:: 本文抜粋 ::

紀元前408年に町がつくられ、地中海交易の中心地として栄えたが、ローマに占領され衰退した。14世紀、ヨハネ騎士団が移住してくると再び復興した。16世紀オスマン帝国の襲撃を受け支配下に置かれるようになった。
巨像の外観
ロードス島の巨像の頭には陽光を表した火炎のような冠をつけ、片方の手には船を導くタイマツを持っていたとされる。ヘリオスの巨像を描いた絵には裸でケープを巻いているか、腰布姿をしている。
胴回りが18メートルでももの太さが3.3メートル、足首だけでも1.5メートルあった。巨像の指は人間が手を回しても届かないほど太かったそうだ。
ヘリオスの巨像には螺旋階段が設けられており、空洞になった目の所まで続いていた。夜にはそこにある台に火が点され、外からはまるでヘリオスの目が光を放っているかのように見えたという。遠方から見た像は多くの人を恐れさせ威光を放っていたように見えただろう。
巨像の時期と場所
巨像は紀元前304年に起こったマケドニア軍の侵攻を機に建設されたと伝わる。エジプトのプトレマイオス1世がロードス島に援軍を送ったため、島民が勝利を収めた。

:::

# 作業指示
1 – 次の(a)〜(c)が本文の内容と一致するかを判断してください。それぞれ「はい」か「いいえ」で答え、決め手となる本文の語句をそのまま引用してください。
(a) 巨像の足首の太さは1.5メートルあった。
(b) 巨像の螺旋階段は頭の冠まで続いていた。
(c) マケドニアのプトレマイオス1世がロードス島に援軍を送った。
2 – 本文のうち「ヘリオスの巨像には螺旋階段が」で始まる段落を、主な事実を残して箇条書きにまとめてください。
3 – 本文の「紀元前408年に町がつくられ」から「ているか、腰布姿をしている。」まで（その語句を含む）の部分を、「タイマツ」を「松明」に置き換えて更新し、示してください。

:: 提供エントリー ::

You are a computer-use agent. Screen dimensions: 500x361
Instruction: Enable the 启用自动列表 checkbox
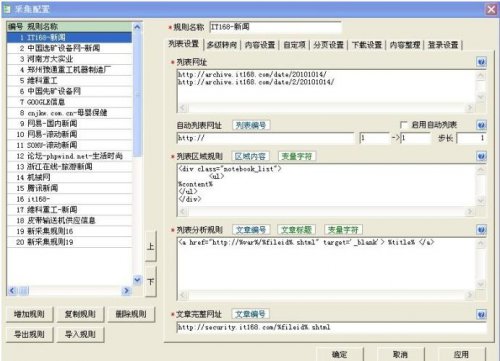[x=404, y=125]
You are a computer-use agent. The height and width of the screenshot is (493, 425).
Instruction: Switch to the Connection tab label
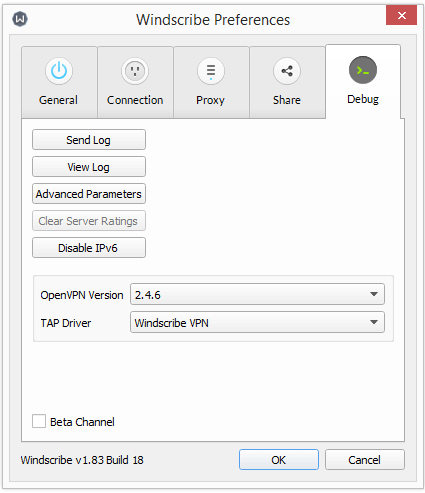click(135, 100)
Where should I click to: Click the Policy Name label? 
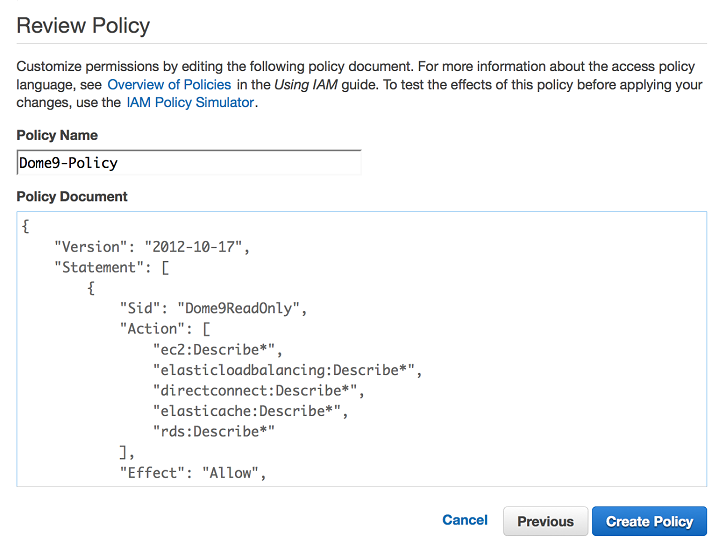57,135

:::

# 解答一覧
1 –
(a) はい。「足首だけでも1.5メートルあった」
(b) いいえ。「空洞になった目の所まで続いていた」
(c) いいえ。「エジプトのプトレマイオス1世がロードス島に援軍を送ったため」

2 –
- 巨像の内部には螺旋階段があり、空洞の目の所まで続いていた。
- 夜には目の所の台に火が点された。
- そのため外からは、ヘリオスの目が光を放っているように見えた。
- 遠くから見た像は多くの人を恐れさせ、威光を放っているように見えただろう。

3 –
紀元前408年に町がつくられ、地中海交易の中心地として栄えたが、ローマに占領され衰退した。14世紀、ヨハネ騎士団が移住してくると再び復興した。16世紀オスマン帝国の襲撃を受け支配下に置かれるようになった。
巨像の外観
ロードス島の巨像の頭には陽光を表した火炎のような冠をつけ、片方の手には船を導く松明を持っていたとされる。ヘリオスの巨像を描いた絵には裸でケープを巻いているか、腰布姿をしている。